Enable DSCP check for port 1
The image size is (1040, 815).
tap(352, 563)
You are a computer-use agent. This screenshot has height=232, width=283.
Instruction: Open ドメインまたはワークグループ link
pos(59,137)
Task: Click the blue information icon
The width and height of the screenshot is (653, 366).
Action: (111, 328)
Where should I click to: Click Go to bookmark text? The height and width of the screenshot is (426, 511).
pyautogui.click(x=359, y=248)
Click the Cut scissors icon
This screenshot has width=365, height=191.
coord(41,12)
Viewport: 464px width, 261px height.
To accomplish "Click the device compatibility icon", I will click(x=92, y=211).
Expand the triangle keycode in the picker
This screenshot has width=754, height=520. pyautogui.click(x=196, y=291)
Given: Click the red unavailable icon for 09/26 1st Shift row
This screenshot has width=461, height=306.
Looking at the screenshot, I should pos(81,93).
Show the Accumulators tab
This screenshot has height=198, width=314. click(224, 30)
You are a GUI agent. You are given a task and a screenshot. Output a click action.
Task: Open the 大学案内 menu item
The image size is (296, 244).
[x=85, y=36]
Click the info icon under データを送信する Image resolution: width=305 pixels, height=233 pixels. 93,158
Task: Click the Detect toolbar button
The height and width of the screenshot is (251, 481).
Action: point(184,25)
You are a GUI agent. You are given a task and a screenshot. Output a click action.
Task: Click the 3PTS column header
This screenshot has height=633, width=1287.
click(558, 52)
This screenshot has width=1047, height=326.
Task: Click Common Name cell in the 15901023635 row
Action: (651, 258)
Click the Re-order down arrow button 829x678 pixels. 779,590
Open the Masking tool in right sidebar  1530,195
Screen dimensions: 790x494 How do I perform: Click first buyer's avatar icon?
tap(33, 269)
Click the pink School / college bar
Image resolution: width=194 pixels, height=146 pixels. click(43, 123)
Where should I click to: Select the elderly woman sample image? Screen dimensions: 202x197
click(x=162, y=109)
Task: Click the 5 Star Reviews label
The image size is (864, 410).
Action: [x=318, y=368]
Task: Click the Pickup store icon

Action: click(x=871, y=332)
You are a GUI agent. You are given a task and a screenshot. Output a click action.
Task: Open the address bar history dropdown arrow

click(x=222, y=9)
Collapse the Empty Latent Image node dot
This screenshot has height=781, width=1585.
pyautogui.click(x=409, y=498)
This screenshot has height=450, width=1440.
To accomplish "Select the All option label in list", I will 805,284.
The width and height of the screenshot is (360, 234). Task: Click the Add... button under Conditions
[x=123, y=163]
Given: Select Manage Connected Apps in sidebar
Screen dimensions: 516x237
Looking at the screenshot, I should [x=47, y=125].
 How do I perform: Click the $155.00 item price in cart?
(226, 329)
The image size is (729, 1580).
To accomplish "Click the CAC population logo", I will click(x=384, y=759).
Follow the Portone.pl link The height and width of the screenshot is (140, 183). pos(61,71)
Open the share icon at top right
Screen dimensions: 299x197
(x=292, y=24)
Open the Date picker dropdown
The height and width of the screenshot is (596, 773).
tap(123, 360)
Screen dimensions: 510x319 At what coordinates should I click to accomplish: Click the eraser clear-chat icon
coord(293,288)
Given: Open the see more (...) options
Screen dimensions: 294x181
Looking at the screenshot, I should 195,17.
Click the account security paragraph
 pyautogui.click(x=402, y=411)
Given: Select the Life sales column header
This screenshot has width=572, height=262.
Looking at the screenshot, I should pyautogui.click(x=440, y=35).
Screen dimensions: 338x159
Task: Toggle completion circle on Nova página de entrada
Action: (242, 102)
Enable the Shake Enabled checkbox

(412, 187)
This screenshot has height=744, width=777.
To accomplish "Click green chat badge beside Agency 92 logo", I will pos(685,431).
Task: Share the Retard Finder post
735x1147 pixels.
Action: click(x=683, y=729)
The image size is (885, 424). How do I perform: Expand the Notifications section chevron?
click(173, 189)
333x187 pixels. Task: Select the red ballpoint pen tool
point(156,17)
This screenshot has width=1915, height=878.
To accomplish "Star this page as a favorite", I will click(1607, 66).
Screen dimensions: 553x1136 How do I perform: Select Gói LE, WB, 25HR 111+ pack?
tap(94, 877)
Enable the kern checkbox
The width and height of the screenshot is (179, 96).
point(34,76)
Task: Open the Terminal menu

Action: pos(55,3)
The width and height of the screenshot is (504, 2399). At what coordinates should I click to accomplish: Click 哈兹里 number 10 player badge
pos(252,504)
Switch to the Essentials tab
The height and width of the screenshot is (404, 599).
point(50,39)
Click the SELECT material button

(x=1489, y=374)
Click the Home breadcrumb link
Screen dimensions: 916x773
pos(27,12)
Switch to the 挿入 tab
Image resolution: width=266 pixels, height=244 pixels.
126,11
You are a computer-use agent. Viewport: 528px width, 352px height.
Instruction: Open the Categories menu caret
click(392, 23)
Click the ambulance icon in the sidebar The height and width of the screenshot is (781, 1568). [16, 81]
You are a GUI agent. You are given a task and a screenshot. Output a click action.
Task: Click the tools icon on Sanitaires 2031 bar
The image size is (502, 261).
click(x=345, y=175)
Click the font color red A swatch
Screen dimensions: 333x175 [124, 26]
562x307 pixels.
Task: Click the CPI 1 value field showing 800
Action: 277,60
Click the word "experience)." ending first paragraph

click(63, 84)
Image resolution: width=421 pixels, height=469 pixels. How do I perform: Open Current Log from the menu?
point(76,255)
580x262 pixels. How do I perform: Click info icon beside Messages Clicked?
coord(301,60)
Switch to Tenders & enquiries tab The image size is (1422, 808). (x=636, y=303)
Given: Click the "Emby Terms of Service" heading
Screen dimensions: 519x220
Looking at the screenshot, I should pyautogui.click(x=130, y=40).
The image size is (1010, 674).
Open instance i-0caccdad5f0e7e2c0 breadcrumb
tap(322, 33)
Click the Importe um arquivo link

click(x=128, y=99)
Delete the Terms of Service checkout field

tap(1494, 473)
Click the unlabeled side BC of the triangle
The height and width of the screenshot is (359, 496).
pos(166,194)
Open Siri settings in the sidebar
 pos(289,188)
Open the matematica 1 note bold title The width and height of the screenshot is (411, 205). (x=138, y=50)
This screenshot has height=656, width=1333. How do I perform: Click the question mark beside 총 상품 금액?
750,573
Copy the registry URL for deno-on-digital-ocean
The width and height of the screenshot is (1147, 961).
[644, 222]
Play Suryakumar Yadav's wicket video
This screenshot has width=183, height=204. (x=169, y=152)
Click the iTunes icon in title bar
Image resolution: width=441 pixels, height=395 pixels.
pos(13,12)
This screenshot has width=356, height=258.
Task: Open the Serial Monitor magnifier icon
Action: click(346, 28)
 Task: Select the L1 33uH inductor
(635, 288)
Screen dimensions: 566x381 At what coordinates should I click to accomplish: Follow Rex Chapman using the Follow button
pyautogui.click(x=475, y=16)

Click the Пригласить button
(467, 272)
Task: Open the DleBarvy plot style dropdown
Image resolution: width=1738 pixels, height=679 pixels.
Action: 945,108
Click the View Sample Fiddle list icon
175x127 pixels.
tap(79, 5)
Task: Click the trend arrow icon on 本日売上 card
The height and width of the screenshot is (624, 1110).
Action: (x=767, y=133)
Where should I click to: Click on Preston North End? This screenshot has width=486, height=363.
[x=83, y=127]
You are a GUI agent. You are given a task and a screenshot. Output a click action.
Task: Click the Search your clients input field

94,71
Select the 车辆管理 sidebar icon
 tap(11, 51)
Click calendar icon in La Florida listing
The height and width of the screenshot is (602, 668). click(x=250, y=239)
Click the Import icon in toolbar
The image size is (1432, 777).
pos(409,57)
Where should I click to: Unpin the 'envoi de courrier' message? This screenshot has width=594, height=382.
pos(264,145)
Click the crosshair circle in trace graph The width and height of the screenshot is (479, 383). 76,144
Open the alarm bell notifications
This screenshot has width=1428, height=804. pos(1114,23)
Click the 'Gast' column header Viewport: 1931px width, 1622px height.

------------------------------------------------------------

> [What you have to do]
Would you copy out exactly the lines above that start at the one containing "Screen dimensions: 566x381" and end at the one containing "Click the crosshair", inclusive?

> [Reply to the exercise]
Screen dimensions: 566x381 At what coordinates should I click to accomplish: Follow Rex Chapman using the Follow button
pyautogui.click(x=475, y=16)

Click the Пригласить button
(467, 272)
Task: Open the DleBarvy plot style dropdown
Image resolution: width=1738 pixels, height=679 pixels.
Action: 945,108
Click the View Sample Fiddle list icon
175x127 pixels.
tap(79, 5)
Task: Click the trend arrow icon on 本日売上 card
The height and width of the screenshot is (624, 1110).
Action: (x=767, y=133)
Where should I click to: Click on Preston North End? This screenshot has width=486, height=363.
[x=83, y=127]
You are a GUI agent. You are given a task and a screenshot. Output a click action.
Task: Click the Search your clients input field

94,71
Select the 车辆管理 sidebar icon
 tap(11, 51)
Click calendar icon in La Florida listing
The height and width of the screenshot is (602, 668). click(x=250, y=239)
Click the Import icon in toolbar
The image size is (1432, 777).
pos(409,57)
Where should I click to: Unpin the 'envoi de courrier' message? This screenshot has width=594, height=382.
pos(264,145)
Click the crosshair circle in trace graph The width and height of the screenshot is (479, 383). 76,144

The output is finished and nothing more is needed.